══ Given data ══

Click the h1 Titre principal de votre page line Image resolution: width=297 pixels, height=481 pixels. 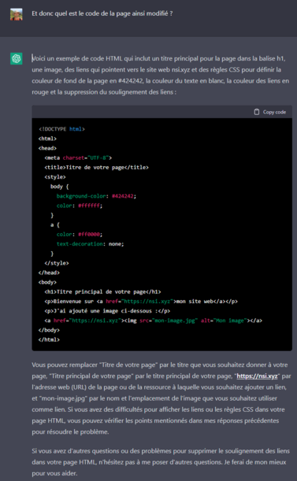[102, 292]
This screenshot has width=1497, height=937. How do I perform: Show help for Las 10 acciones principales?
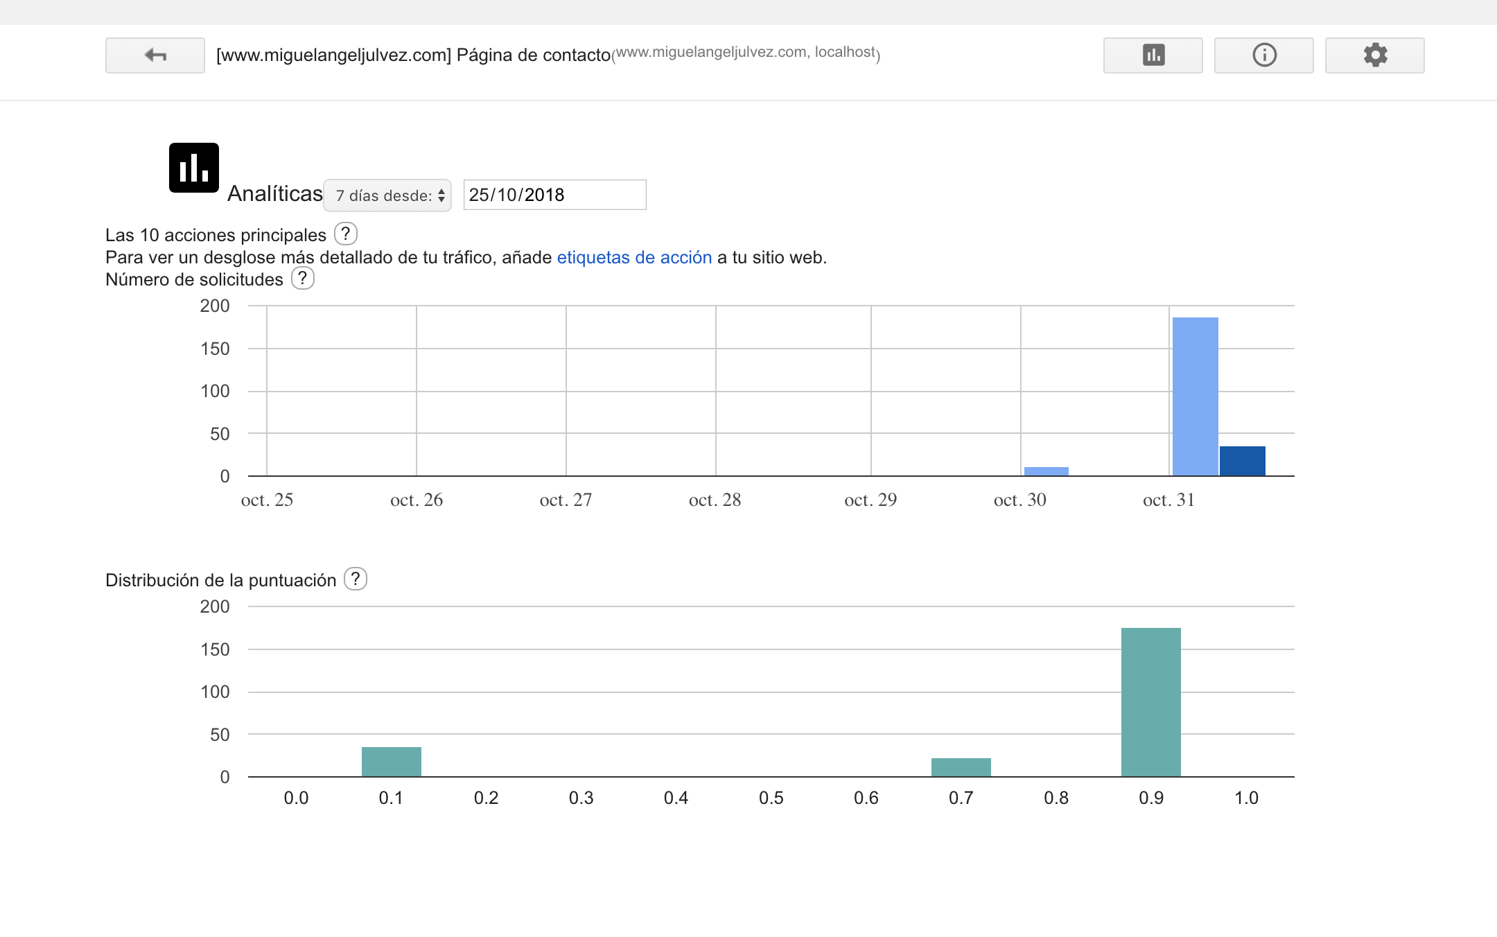(345, 234)
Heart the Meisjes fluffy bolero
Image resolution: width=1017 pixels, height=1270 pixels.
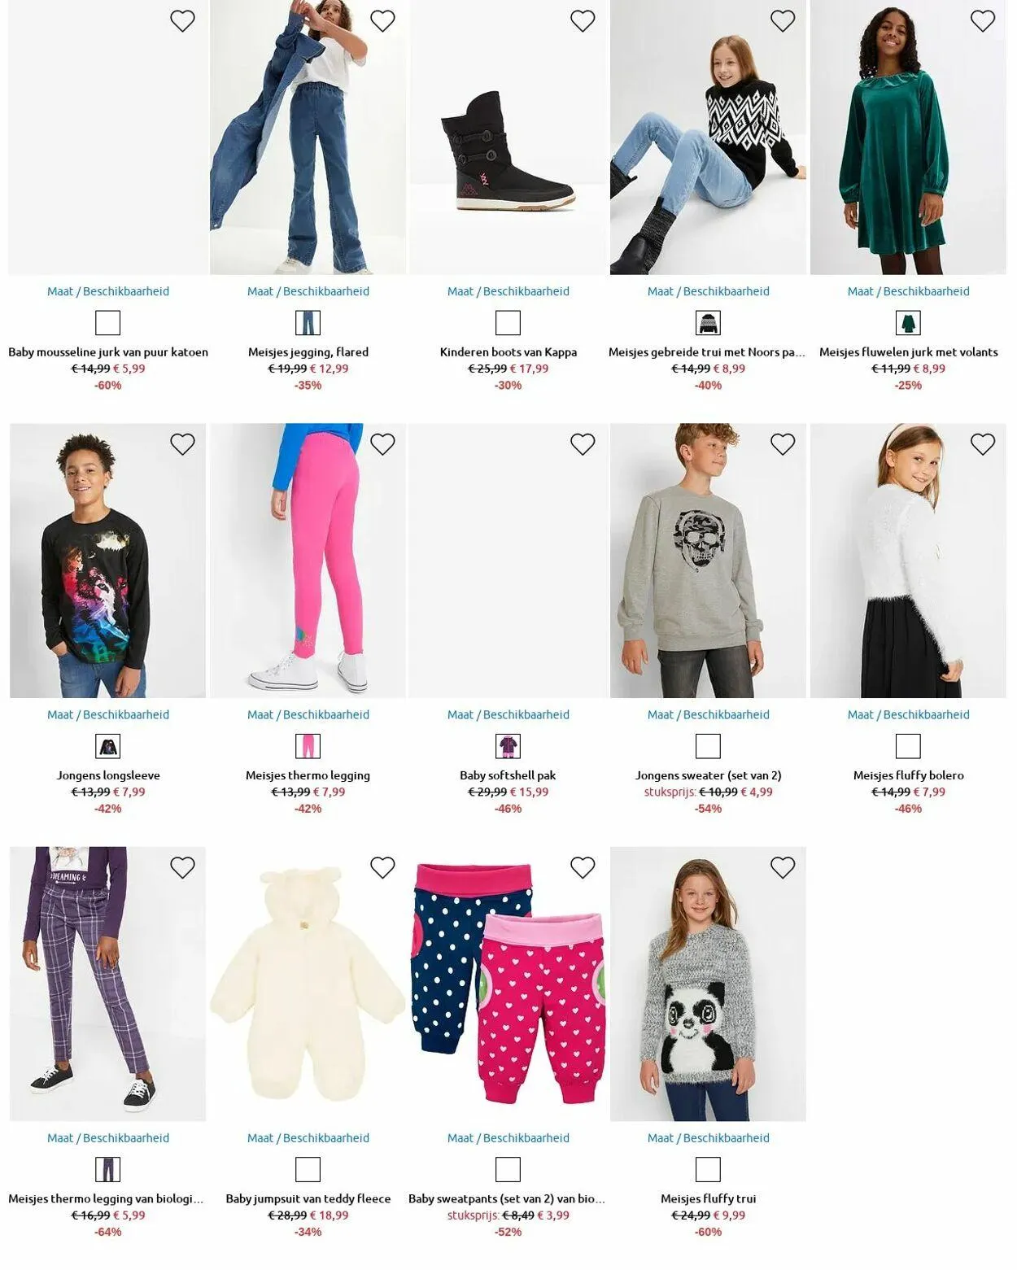pyautogui.click(x=983, y=444)
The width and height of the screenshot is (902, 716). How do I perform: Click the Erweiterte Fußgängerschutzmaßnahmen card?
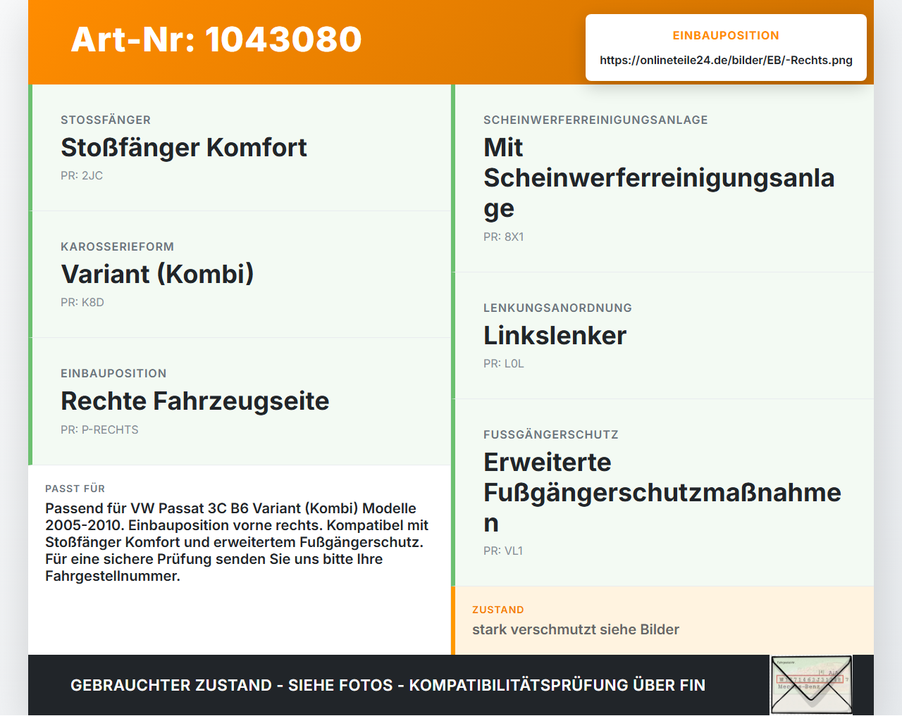coord(662,493)
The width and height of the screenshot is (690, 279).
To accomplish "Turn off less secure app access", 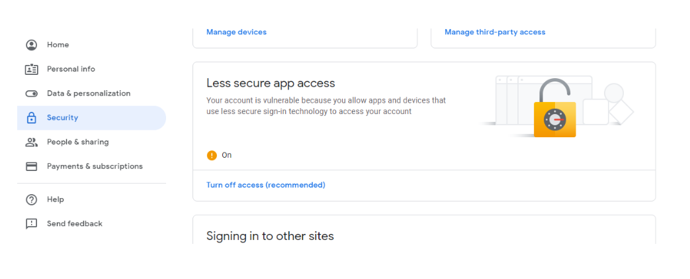I will [x=266, y=185].

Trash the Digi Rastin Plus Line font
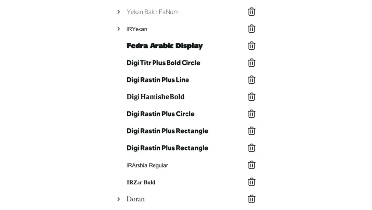coord(251,80)
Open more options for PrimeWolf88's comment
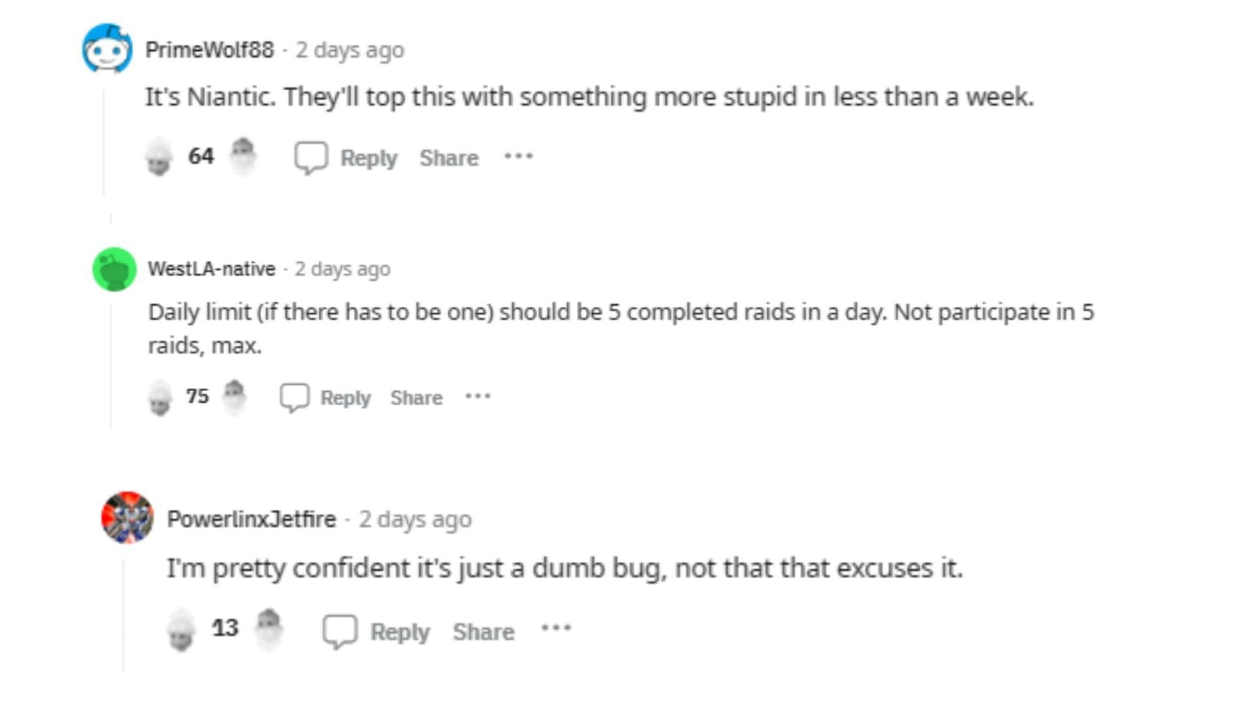Screen dimensions: 1251x704 [x=518, y=156]
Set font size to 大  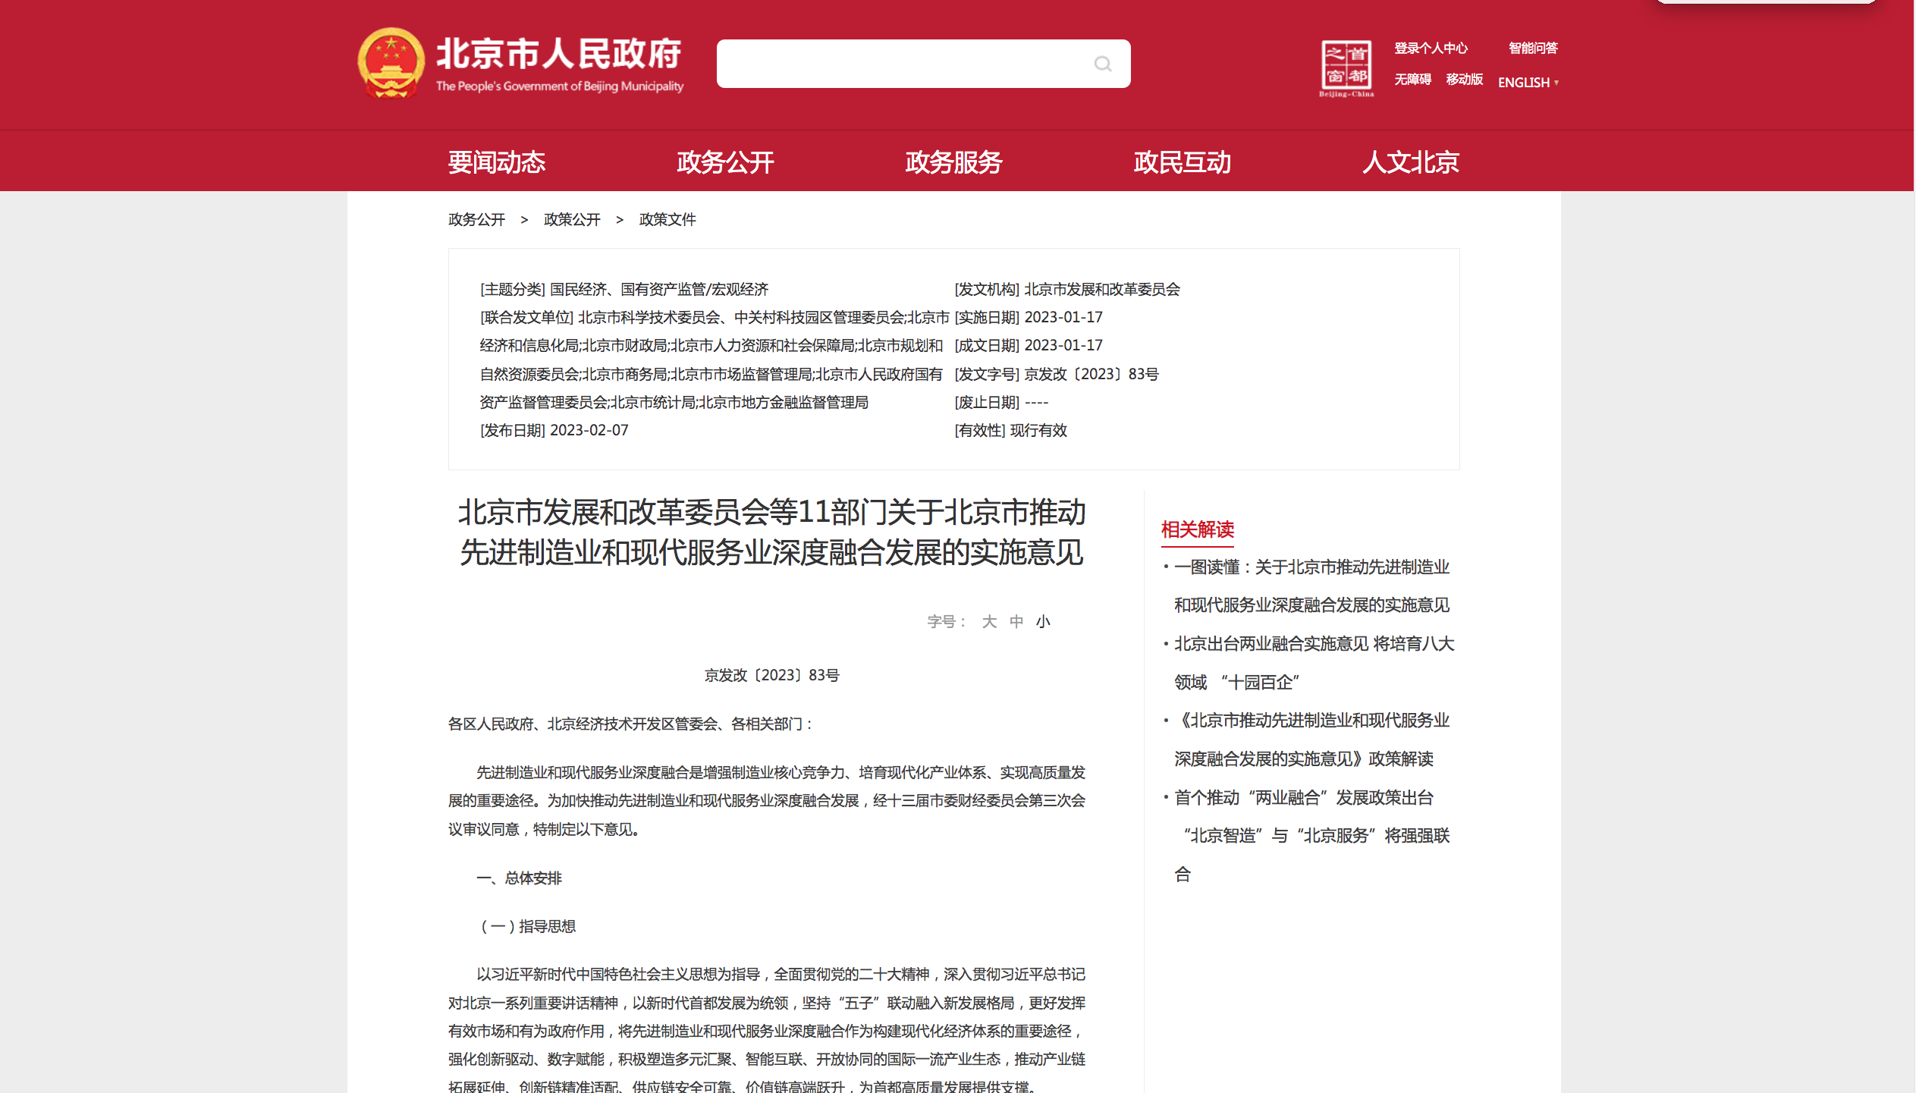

═══

• Exercise directions
Turn the listing into a Markdown table with the columns Row and Line, one numbered row per line and no blank lines. Start at the line that has "Open more options for PrimeWolf88's comment" and stop after the listing's last line, and leave the pictures out of the table.

• Complete output
| Row | Line |
|---|---|
| 1 | Open more options for PrimeWolf88's comment |
| 2 | Screen dimensions: 1251x704 [x=518, y=156] |
| 3 | Set font size to 大   |